● **Aufgaben**:
#1 Im Sitzungsprotokoll unten heißt es, die AfD komme nicht umhin, sich ihrer Verantwortung für die Verrohung des politischen Diskurses zu stellen. Welchen Grund nennt Herr Lippmann dafür?
#2 Übersetze diesen Satz aus dem Sitzungsprotokoll ins Englische: „Gewalt, egal aus welchen Gründen, kann nicht gerechtfertigt werden.“

● **Vorliegender Text**:
__________________________________________________
Protokoll der Sitzung vom 31.01.2019

Okay, ich bleibe in Sachsen und setze mich hin.

(Beifall bei der SPD, der CDU und der Staatsregierung)

Wir gehen weiter in der Rednerreihe und jetzt kommt für die Fraktion BÜNDNIS 90/DIE GRÜNEN Herr Kollege Lippmann zu Wort.

Sehr geehrter Herr Präsident! Werte Kolleginnen und Kollegen! Es gibt Anträge wie diesen, die schlicht zu erwarten sind. Es war so absehbar wie das Amen in der Kirche, dass Sie von der AfD nach den verachtenswerten und zugleich zutiefst zu verurteilenden Gewalttaten gegen Politiker in den letzten Monaten genau dies in infamer Art und Weise hier und heute zu instrumentalisieren versuchen.

Sie verlangen mit Ihrem Antrag nicht weniger, als dass sich aufrechte Demokratinnen und Demokraten zu einer Selbstverständlichkeit, ja, zu einem konstitutiven Element unserer freiheitlichen Demokratie bekennen, nämlich der Gewaltfreiheit in der politischen Auseinandersetzung.

(Zuruf des Abg. André Barth, AfD)

Gewalt, egal aus welchen Gründen, kann nicht gerechtfertigt werden. Das ist in unserer Staats- und Werteordnung unverrückbar und Konsens unter allen demokratischen Abgeordneten und demokratischen Fraktionen. Eine Fraktion, die einen solchen Antrag stellt, muss sich die Frage nach ihrer Glaubwürdigkeit definitiv gefallen lassen. Daher kommen Sie nicht umhin, sich eben doch einmal Ihrer Verantwortung für die Verrohung des politischen Diskurses in diesem Land und in der Gesellschaft zu stellen.
__________________________________________________
● **Daten**:
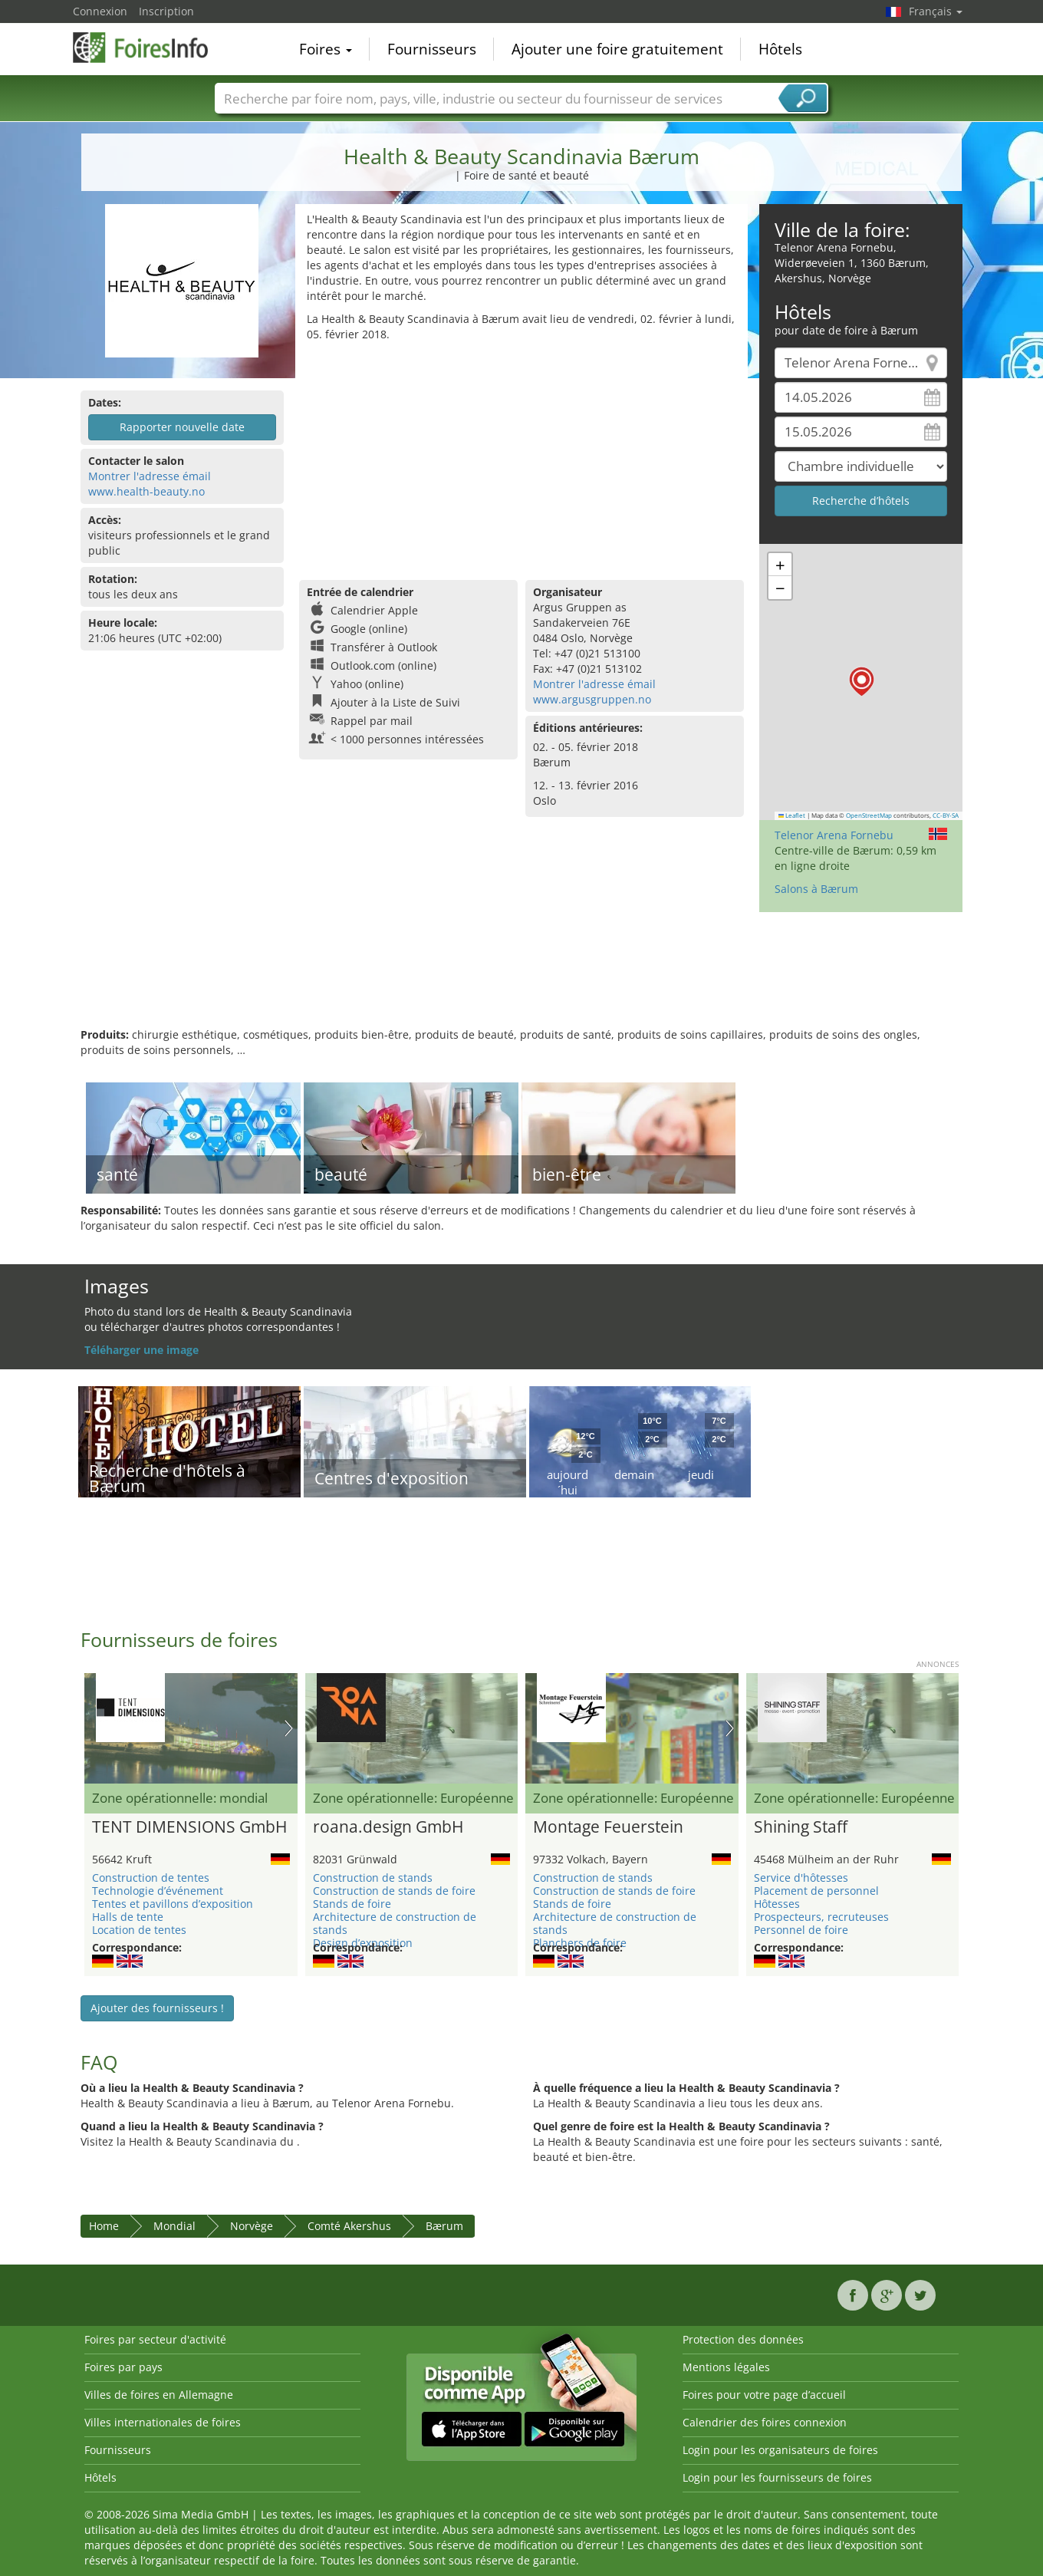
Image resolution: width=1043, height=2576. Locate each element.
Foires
__________________________________________________
● **Lösungen**:
#1 Eine Fraktion, die einen solchen Antrag stellt, muss sich die Frage nach ihrer Glaubwürdigkeit gefallen lassen.

#2 Violence, no matter for what reasons, cannot be justified.